Most Wanted Fine Art to leave Penn Avenue | Community Profile | Pittsburgh | Pittsburgh City Paper

Most Wanted Fine Art to leave Penn Avenue

Established gallery plans a new museum elsewhere in Garfield

Jason Sauer and Nina Sauer at Most Wanted Fine Art
Jason Sauer and Nina Sauer at Most Wanted Fine Art
When Jason Sauer says he’s looking for the next big thing, he means it literally. After all, his art projects have included transporting a gaudily painted car to Queens, N.Y., only to drop a two-ton safe on it. Twice.

So it’s no surprise that, even after a decade on Penn Avenue, Sauer and his wife, Nina, say their lively gallery, Most Wanted Fine Art, has outgrown its current location. They’ve put the three-story brick building up for sale and plan to construct, pending city approvals, a spacious gallery and museum on an empty lot a few blocks up the hill, on Hillcrest Street near Garfield’s Healcrest Farms.

The museum will house a studio/garage so Jason Sauer can pursue his singular passion for making fine art out of demolition-derby cars, and for exhibiting similarly large-scale works by him and other artists. Most Wanted will continue its mission as “a community-service organization disguised as an art gallery” with ongoing artist-in-residence programs; a program that teaches construction skills to men recently released from prison; and education initiatives like a women-only car-diagnostics class. The Sauers, who live over their Penn Avenue space with their 5-year-old son, Rowdy, will move into a house they are renovating near the planned new gallery.

Garfield’s stretch of Penn has changed significantly since Most Wanted joined the burgeoning arts district, in 2007; even after the city’s years-long street reconstruction, which drastically reduced traffic to the neighborhood, it’s got fewer vacant storefronts and a somewhat sleeker vibe. “I’m going to miss my 18 feet of Penn Avenue,” says Jason Sauer.

And Penn will miss Most Wanted’s presence as one of the corridor’s more established venues, especially during the monthly Unblurred gallery crawls. “In some ways it will be a loss for the avenue,” says Rick Swartz, executive director of the Bloomfield-Garfield Corp., a community-development group for which the garrulous Sauer works part time as an events and volunteer coordinator.

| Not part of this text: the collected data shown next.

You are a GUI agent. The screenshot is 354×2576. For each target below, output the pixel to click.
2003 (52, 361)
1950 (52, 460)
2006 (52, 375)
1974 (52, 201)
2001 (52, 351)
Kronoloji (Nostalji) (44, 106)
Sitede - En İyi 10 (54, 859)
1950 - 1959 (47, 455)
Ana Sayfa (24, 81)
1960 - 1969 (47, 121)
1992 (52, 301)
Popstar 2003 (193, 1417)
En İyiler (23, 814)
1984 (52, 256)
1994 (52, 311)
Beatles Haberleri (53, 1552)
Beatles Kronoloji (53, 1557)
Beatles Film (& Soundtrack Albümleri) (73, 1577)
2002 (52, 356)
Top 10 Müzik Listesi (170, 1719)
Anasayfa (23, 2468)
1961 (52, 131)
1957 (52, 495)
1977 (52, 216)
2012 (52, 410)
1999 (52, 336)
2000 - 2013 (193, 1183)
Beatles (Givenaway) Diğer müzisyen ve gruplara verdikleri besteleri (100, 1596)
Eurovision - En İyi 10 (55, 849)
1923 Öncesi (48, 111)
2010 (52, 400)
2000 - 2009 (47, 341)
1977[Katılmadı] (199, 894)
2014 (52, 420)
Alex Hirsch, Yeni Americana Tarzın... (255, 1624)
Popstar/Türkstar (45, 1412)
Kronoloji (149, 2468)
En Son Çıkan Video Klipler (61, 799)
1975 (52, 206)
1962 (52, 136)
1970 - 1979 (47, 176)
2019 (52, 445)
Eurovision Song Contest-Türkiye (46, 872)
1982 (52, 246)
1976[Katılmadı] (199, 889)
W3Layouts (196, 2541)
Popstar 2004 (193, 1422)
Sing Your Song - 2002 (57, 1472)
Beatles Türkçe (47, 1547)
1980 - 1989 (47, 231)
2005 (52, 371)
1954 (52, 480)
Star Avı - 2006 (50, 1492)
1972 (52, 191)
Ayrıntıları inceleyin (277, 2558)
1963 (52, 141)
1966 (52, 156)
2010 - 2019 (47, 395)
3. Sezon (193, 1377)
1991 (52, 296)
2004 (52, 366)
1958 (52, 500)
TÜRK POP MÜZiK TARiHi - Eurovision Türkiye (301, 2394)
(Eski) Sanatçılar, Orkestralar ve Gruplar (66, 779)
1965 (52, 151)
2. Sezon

Local artists, hundreds of whom Most Wanted has hung, will miss the monthly shows there, as Sauer moves to a quarterly exhibition schedule at the new space.

Most Wanted’s final scheduled event at 5015 Penn is the Fri., Feb. 3, Unblurred, featuring art by Joshua Hogan and Kyle Ethan Fischer. Pop-up events will continue there until the building is sold. “We’ve had a good run here,” says Jason Sauer. But while he remains dedicated to Garfield, he adds, “I’m ready for bigger stuff.”